Tuesday, August 22, 2006
Capoeira Lessons
The first class today was mostly a history of capoeira. The instructor is a graduate of UN in philosophy, and mentioned the difficulty he's had trying to understand the essence of what he finally realized was a genre all to itself; it's neither dance nor sport nor martial art, nor anthropology, nor religion, but includes elements of all of these. I found a few aspects of the introduction especially intriguing. Here's what I took with me as we all walked out of class with a little extra spring in our step:
By falling you win. Falling teaches in a way that staying upright does not. If someone can fell you and chooses not to, this is actually harder to take than actually being knocked down (applies to other life situations, not just capoeira.)

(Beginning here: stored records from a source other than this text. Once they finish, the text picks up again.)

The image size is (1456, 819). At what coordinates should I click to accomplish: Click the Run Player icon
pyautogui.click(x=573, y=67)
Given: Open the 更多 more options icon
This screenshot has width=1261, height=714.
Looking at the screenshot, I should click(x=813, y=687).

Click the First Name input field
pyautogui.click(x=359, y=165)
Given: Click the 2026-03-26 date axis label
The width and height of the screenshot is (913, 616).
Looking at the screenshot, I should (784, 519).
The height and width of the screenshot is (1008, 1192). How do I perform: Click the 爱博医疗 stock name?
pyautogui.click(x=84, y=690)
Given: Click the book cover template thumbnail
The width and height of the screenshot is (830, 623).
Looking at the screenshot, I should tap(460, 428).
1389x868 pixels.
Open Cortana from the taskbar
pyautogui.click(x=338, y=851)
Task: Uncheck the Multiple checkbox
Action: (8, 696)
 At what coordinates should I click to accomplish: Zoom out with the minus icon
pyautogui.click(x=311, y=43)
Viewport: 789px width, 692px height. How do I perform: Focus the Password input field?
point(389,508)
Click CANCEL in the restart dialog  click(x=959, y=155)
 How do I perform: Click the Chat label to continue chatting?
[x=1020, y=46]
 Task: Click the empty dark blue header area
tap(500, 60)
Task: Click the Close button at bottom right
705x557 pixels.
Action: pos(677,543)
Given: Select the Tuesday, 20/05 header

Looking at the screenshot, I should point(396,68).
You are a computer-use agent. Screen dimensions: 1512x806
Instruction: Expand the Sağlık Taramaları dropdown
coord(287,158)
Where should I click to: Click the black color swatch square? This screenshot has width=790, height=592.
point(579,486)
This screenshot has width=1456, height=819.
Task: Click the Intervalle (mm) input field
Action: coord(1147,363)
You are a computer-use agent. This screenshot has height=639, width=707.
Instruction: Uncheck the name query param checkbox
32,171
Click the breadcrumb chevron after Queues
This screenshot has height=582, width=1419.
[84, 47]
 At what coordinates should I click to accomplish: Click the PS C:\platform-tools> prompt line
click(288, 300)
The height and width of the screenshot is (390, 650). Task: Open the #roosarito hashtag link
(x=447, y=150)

Western people spend almost all of their time standing or sitting upright. We hardly ever bend over in a way that lengthens the spine. Put your hands to the floor, the ground, the dirt. Think of all the religions in the world that include this element: Islam, Buddhism, many indigenous beliefs. There's something about it that connects us to what came before.
Breakdance and capoeira spring from the same well of enslaved and marginalized peoples, and include many of the same elements. They both represent the exercise of freedom under difficult circumstances.
Capoeira on Wikipedia
Capoeira.com
But my favorite lesson from class today was the realization that at the very least, I'm not as awkward or self-conscious as I was at 18, or at 20, or at 22 (all median-ish ages of my classmates...), no matter how self-conscious I occasionally feel, especially being the strange bird I am here. That's something we should tell younger people at any age: it does get better, easier, and simpler. You worry less about how you are perceived, and care less about overheard comments directed at you. As time starts getting shorter, these things get filed under "useless time-wasting shit." That folder has been getting fat on my shelf lately.